_DOCUMENT SECTION_
[BEGIN]
Single by Bonnie Raitt

from the album Longing in Their Hearts
- B-side: "Hell to Pay"
- Released: March 1994
- Genre: Rock; blues; pop;
- Length: 3:39
- Label: Capitol; EMI;
- Songwriters: Jimmy Scott; Tom Snow;
- Producers: Don Was; Bonnie Raitt;

Bonnie Raitt singles chronology
| "All at Once" (1993) | "Love Sneakin' Up On You" (1994) | "You" (1994) |

Music video
- "Love Sneakin' Up On You" on YouTube

= Love Sneakin' Up On You =

1994 single by Bonnie Raitt

"Love Sneakin' Up On You" is a song by American blues singer Bonnie Raitt. Released in March 1994 by Capitol and EMI Records from her 12th album, Longing in Their Hearts (1994), the song topped Canada's RPM 100 Hit Tracks chart for three weeks and reached number 19 on the US Billboard Hot 100. The song also charted in Germany and the United Kingdom. In 1995, it was nominated for both the Grammy Award for Record of the Year and the Grammy Award for Best Female Rock Vocal Performance. Irish director Meiert Avis directed the song's music video, which was nominated for Best Clip of the Year in the category for Pop/AC at the 1994 Billboard Music Video Awards.

==Critical reception==
Larry Flick from Billboard magazine described the song as "a familiar, uptempo stomper that rides on the strength of her well-worn vocal style and funky instrumentation." He added, "With so few things to count on in life, it's comforting to know that you can always rely on Raitt to serve up a tasty blend of well-lubed guitar licks over a steamy blues/pop ditty. Watch her friends at top 40, album rock, and AC radio gobble this one up within moments." Fell and Rufer from the Gavin Report wrote, "Bonnie gets up and down with this funky preface to her next album, Longing in Their Hearts. How great it is to have a beat-driven fresh track from one of our format's icons." Pan-European magazine Music & Media stated, "This mid-tempo rocker with a hell of a slide guitar proves that truck loads of Grammy awards couldn't kill the beast inside."
[END]
_GIVEN DATA_
[BEGIN]
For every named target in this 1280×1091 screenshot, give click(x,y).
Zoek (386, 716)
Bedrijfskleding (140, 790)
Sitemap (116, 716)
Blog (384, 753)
[END]
_DIRECTIONS_
(1) Summarize the article on "Love Sneakin' Up On You" in two sentences.
(2) Translate this sentence from the article on "Love Sneakin' Up On You" into Spanish: "In 1995, it was nominated for both the Grammy Award for Record of the Year and the Grammy Award for Best Female Rock Vocal Performance."

_EXPECTED ANSWERS_
(1) "Love Sneakin' Up On You" is a Bonnie Raitt song, released in March 1994 from her album Longing in Their Hearts, that topped Canada's RPM 100 Hit Tracks chart for three weeks and reached number 19 on the US Billboard Hot 100. It received two Grammy nominations in 1995, and critics praised its funky instrumentation, blues-pop blend and slide guitar.

(2) En 1995, fue nominada tanto al premio Grammy a la grabación del año como al premio Grammy a la mejor interpretación vocal femenina de rock.